Darwin’s story has a great deal of meaning, for sure. In it, he wrote with sentiment and the words he used oftentimes alluded to great significance. Darwin speaks of beauty and perfection, war and death. In reading his book, I felt as though he was passionate about his work. I could relate to his desire to understand. Darwin was not merely reporting observations but trying to piece them together and come a little bit closer to the truth. Isn’t this, after all, what both science and religion have in common? I think there are many differences and similarities, making a full comparison of the two quite arduous. But for the sake of adaptivity, this small comparison should certainly be noted. At the heart of storytelling, questions about life and the human story seem central and we ask these questions accepting that an ultimate truth may never be reached.
Darwin speaks of the struggle for existence in chapter III. “Owing to this struggle for life, any variation, however slight… if it be in any degree profitable… [it] will tend to the preservation of that individual, and will generally be inherited by its offspring. The offspring, also, will thus have a better chance of surviving, for, of the many individuals of any species which are periodically born, but a small number can survive.” It is interesting to make a connection between the story of evolution and the practice of storytelling. In the latter, the passage of stories from one generation to the next keeps the identity it serves to create alive. From one era to the next, stories develop to fit the environment of the people telling them. Evolution comprises of many adaptations which arise to complement the surroundings of the organism. This is the interplay I think is so intriguing to notice. Whether or not the relation between storytelling and evolution is direct, I can see at least some sort of connection. Genetic information that determines our tendency to tell stories might have previously seemed a stretch of the imagination at best. Yet, from Darwin to the Human Genome Project, we have continued to expand upon the story we tell and give further meaning to our existence.

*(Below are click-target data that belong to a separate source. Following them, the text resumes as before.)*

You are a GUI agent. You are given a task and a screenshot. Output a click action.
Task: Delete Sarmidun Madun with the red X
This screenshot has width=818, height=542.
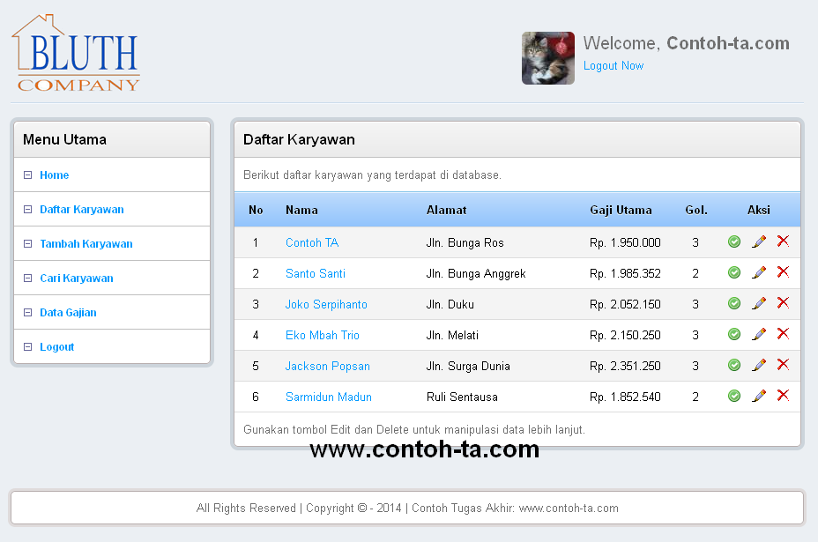pos(783,396)
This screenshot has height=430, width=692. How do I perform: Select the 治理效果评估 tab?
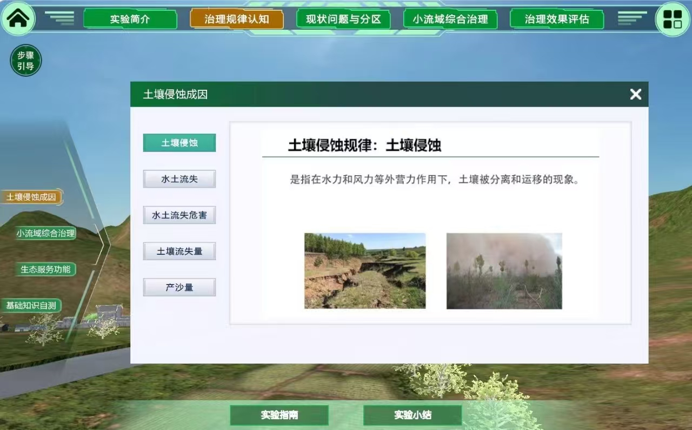(556, 19)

I am not necessarily trying to make the direct connection between evolution and science or evolution and religion. What I am trying to reason is that our tendency to tell stories to explain our observations comes from a need for understanding of others and of ourselves. This is what might be adaptive. Nor is it rational to say that creationism is just a story meant purely to give us comfort in the meaningfulness of our existence. I do not believe that this would be a prudent argument to make because there would certainly be no way of providing support for it. However, as previously mentioned, it does seem plausible to make the claim that storytelling in general - whether it is in the practice of science or the belief in a higher power - brings us together as a community, whether that community is scientific or religious. These communities may differ in many ways, but are similar in that no matter what knowledge they're trying to obtain or what their definition of truth is, they are asking questions for the same reason - to understand our place in the world and in the universe.